Exercise passage:
=-=-=

5.7.1    (A)  The compiler shall maximize code sharing between multiple 
              instantiations of generic units.

5.8.1    (M)  The compiler shall provide the pragma INTERFACE to allow 
              importing programs written in the assembly language of the 
              target computer.

5.8.2    (A)  The compiler shall provide the pragma INTERFACE, or an 
              equivalent mechanism, to allow incorporation of object modules 
              compiled from other languages.

5.9.1    (M)  The generic library subprograms UNCHECKED_DEALLOCATION and 
              UNCHECKED_CONVERSION shall be implemented with no restrictions 
              except that the target type of UNCHECKED_CONVERSION may exclude 
              unconstrained types.

5.10.1   (A)  An implementation shall provide support for format directed 
              input/output for each target computer that supports text 
              input/output.

---------
Responses via electronic or conventional mail are OK.  I would like to
have them as soon as possible.

Michael Hogan
Aerospace Corp.  M1/106
POB 92957
Los Angeles, CA 90009
(213) 615-4346

young@ICSC.UCI.EDU (Michal Young) (04/16/86)

> 5.6.3    (M)  The compiler shall issue a warning message for violation of a
>		constraint exception which is always raised at run-time.

A compiler meeting this requirement must solve the halting problem.  ;-)   

--Michal Young
  Arpa/CSnet:  young@uci
  U.C. Irvine

macrakis@harvard.HARVARD.EDU (Stavros Macrakis) (04/16/86)

Compiler requirements beyond simple validation are very important in
procuring Ada compilers.  I agree in general with Hogan's list, but in
some places he requires too little, and in others too much.

Herewith, my comments.

2.1.1,2 ACVC tests are unusual and unrepresentative of real code: They
    are very short: startup time becomes disproportionate.  They have
    hardly any computation: runtime figures will be tiny and not
    terribly useful.  They bang on all parts of the language evenly,
    not in proportion to actual usage: real programs' efficiency
    depends on a very few constructs: inline code, array indexing,
    record selection, loops, subprograms.  You should choose better
    benchmarks.

2.2.1,2 How do you make the object code criteria meaningful?
    Problems: (1) what is an equivalent program; (2) what does this
    program do; (3) what sort of assembly coding are we talking about.

 (1) You must be sure that the assembler program is equally secure
    (Range checks, deref checks, etc.) and has the same runtime
    conventions.  For instance, the Intermetrics Ada compiler
    guarantees that every assignment statement will store to memory.
    Although it does excellent register allocation, it refuses to keep
    a variable's value only in a register between statements, to
    improve debuggability, error-tolerance, etc.  The compiler cannot
    understand algorithms well enough to suppress apparently necessary
    checks (e.g. sentinel termination).

 (2) Certain specialized applications may be amenable to assembler
    tricks beyond current compiler technology.

 (3) Quality of hand-written assembly code varies widely.

    Therefore, you should avoid comparing tuned assembler code with
    ordinary Ada code.  Of course, there are many applications where
    current compiler technology does better than typical hand code.

=-=-=

Data lines:
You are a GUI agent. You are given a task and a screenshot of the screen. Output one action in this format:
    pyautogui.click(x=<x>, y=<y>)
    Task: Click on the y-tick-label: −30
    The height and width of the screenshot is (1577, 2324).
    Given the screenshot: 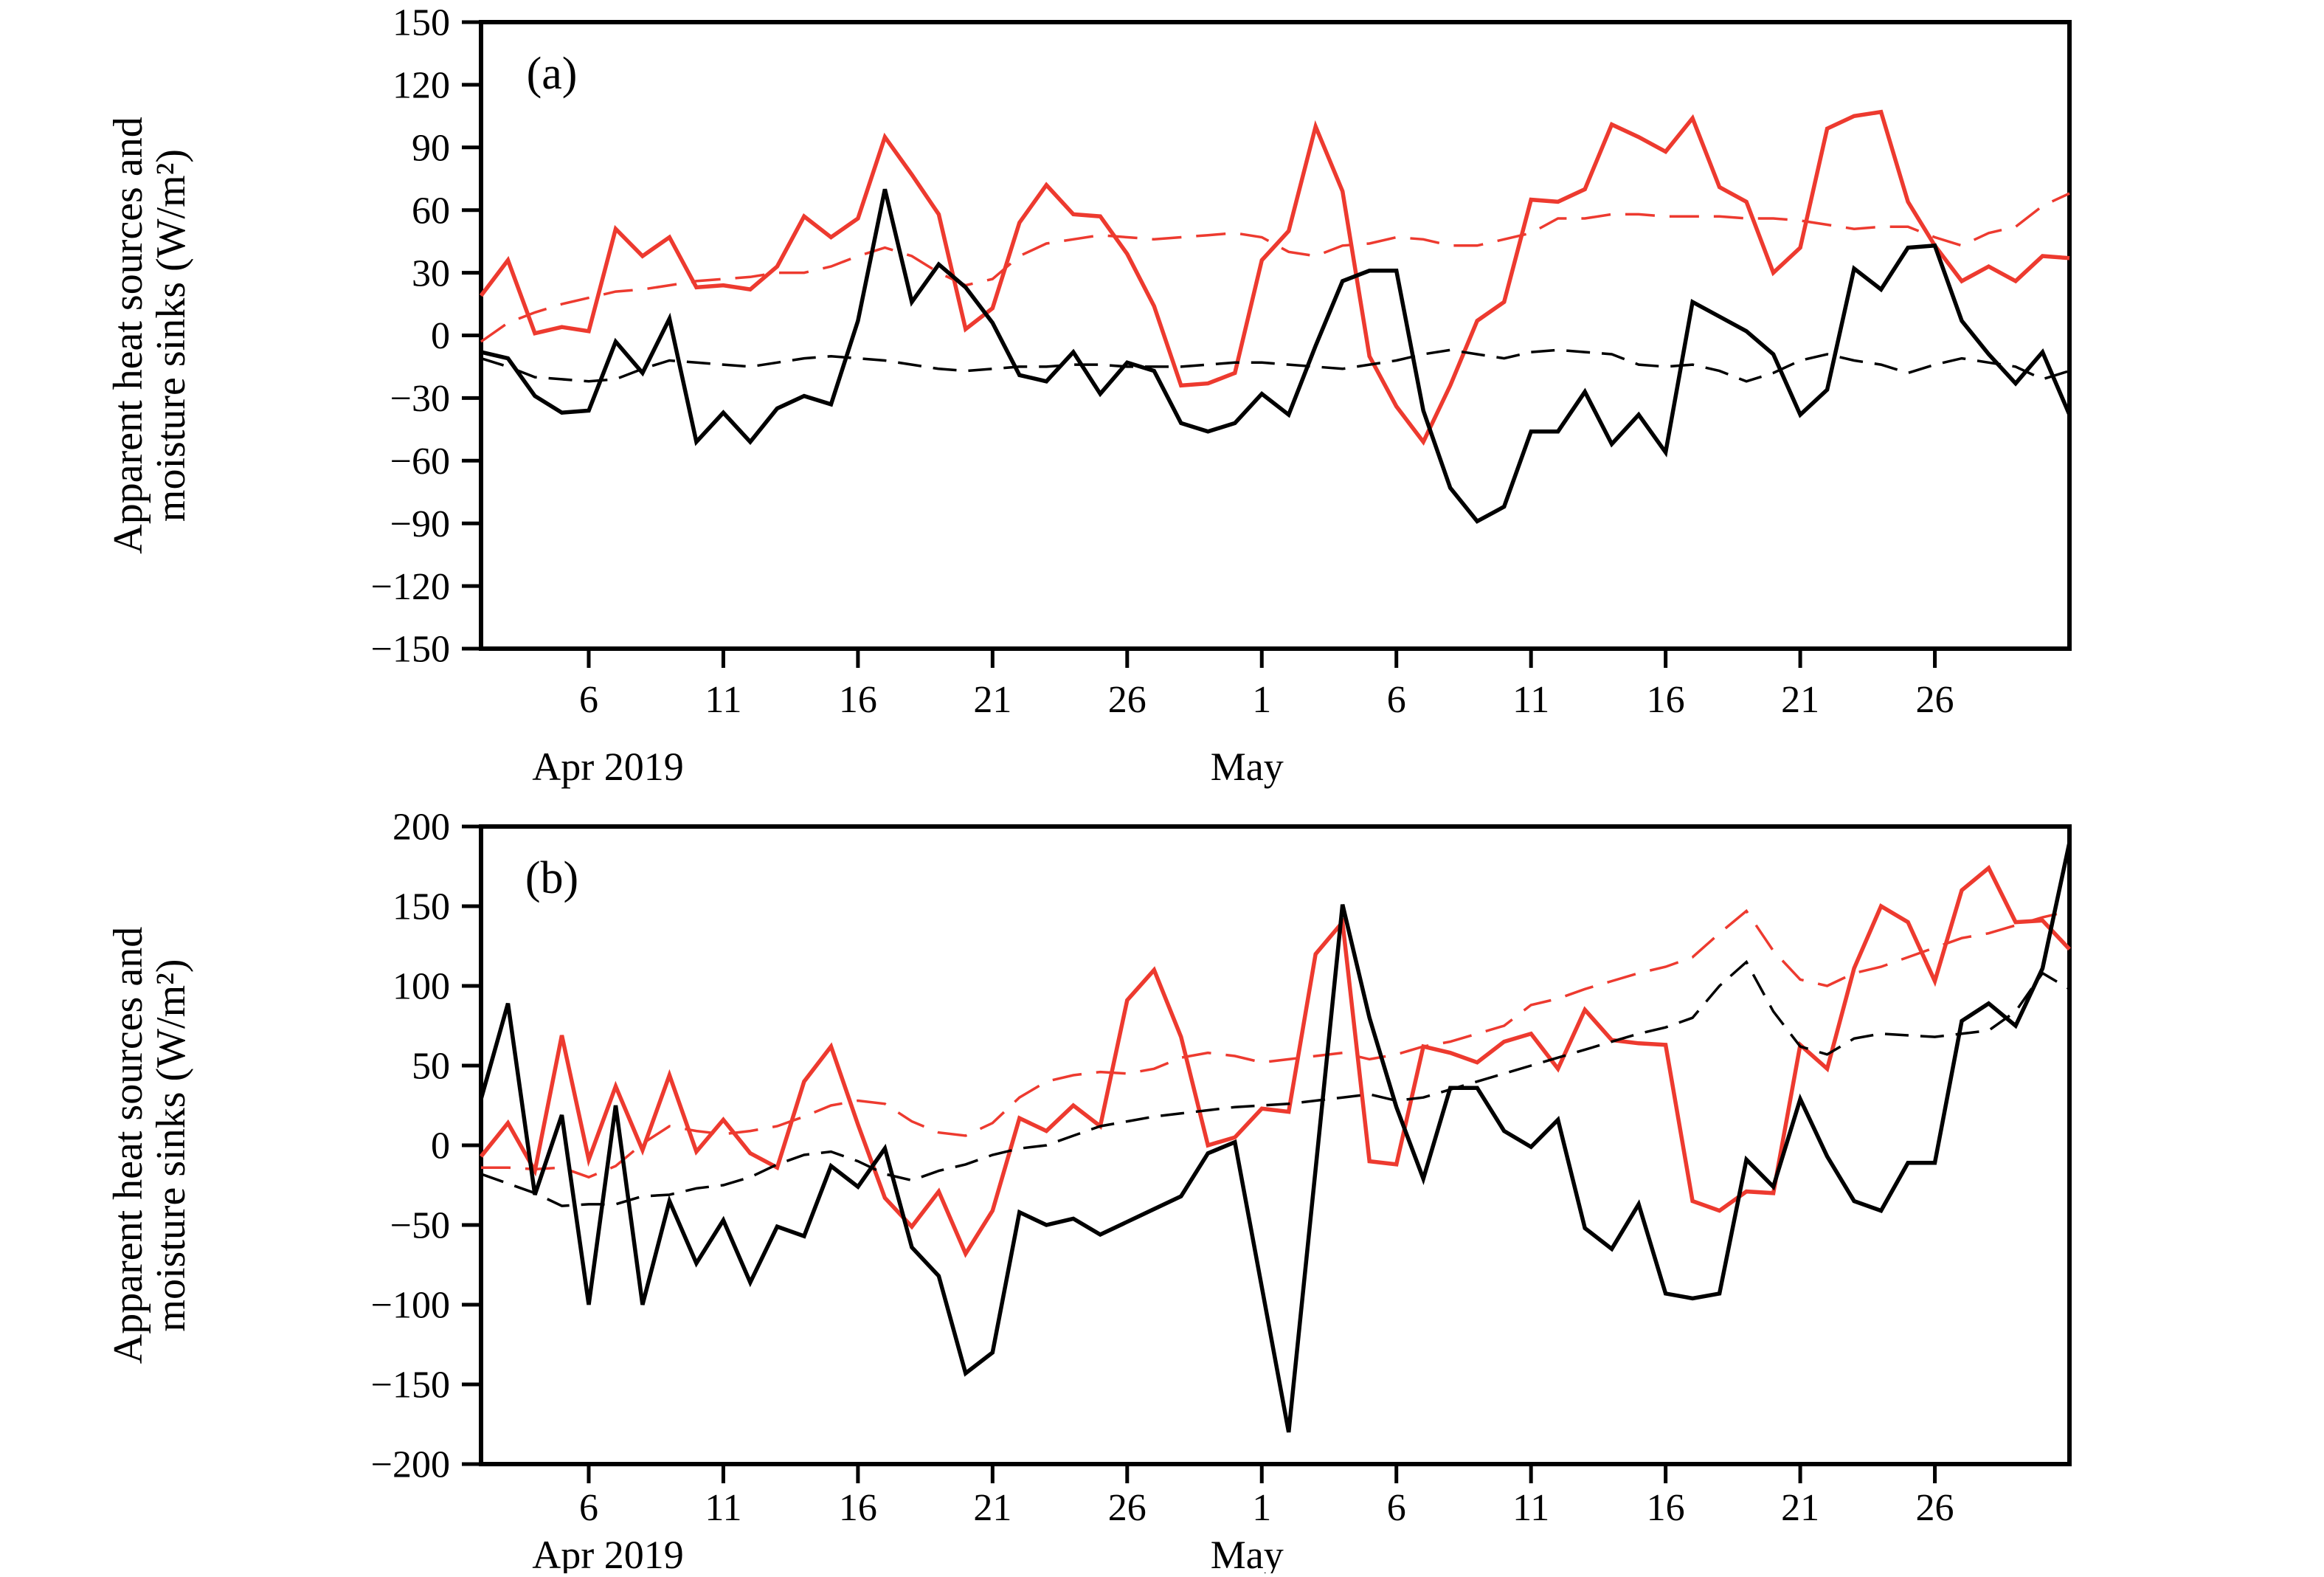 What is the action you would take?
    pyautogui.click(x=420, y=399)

=-=-=

Tasks to complete:
A. Transcribe the Ada compiler discussion between "(1) You must" and "store to memory.", inclusive.
B. Write the next part of the Ada compiler discussion, starting after its last sentence.

Outputs for the tasks:
A.
(1) You must be sure that the assembler program is equally secure
    (Range checks, deref checks, etc.) and has the same runtime
    conventions.  For instance, the Intermetrics Ada compiler
    guarantees that every assignment statement will store to memory.

B.
Capacity

-- Capacity is very important.  Your numbers for number of CU's and
    size of CU's seem reasonable; for very large projects, perhaps,
    the number of CU's (remember is-separate's) could be larger.

-- You should discuss program library size as well as number of CU's
    per program.  You should discuss program library functionality,
    capacity, and speed.  Support for sharing of program sublibraries
    is very important.

-- Source lines are probably not a good measure of capacity.  I would
    substitute something equally easy to count but more closely
    related to the content of the code, e.g. number of lexical tokens
    excluding comments, or number of semicolons.

-- No limit should be imposed on the frames an exception propagates
    through.  If an infinite recursion causes stack overflow, the
    resultant Storage_error should be trappable.  Good implementations
    allow as many levels of exception propagation as of subroutine
    calling (limited, I hope, only by stack size).

-- String is defined as array(Positive range <>).  You can just
    specify that Integer'last > 50,000.  Strings with smaller indexing
    types can always be defined by the user.

-- 256 enumeration literals is too few.  Many systems have > 256
    system calls, error types, syntactic productions, part types...

5.3.3 Hard packing is often undesirable on machines with expensive
    byte extraction.  This is what rep specs, Pack, and Optimize are for.

5.3.8 Contiguous bits is too tight: should a record composed of a
    boolean and a byte be stored with the byte non-aligned to be
    continguous to the bit?  Or do you allow the bit to be stored in a
    full byte for quicker access?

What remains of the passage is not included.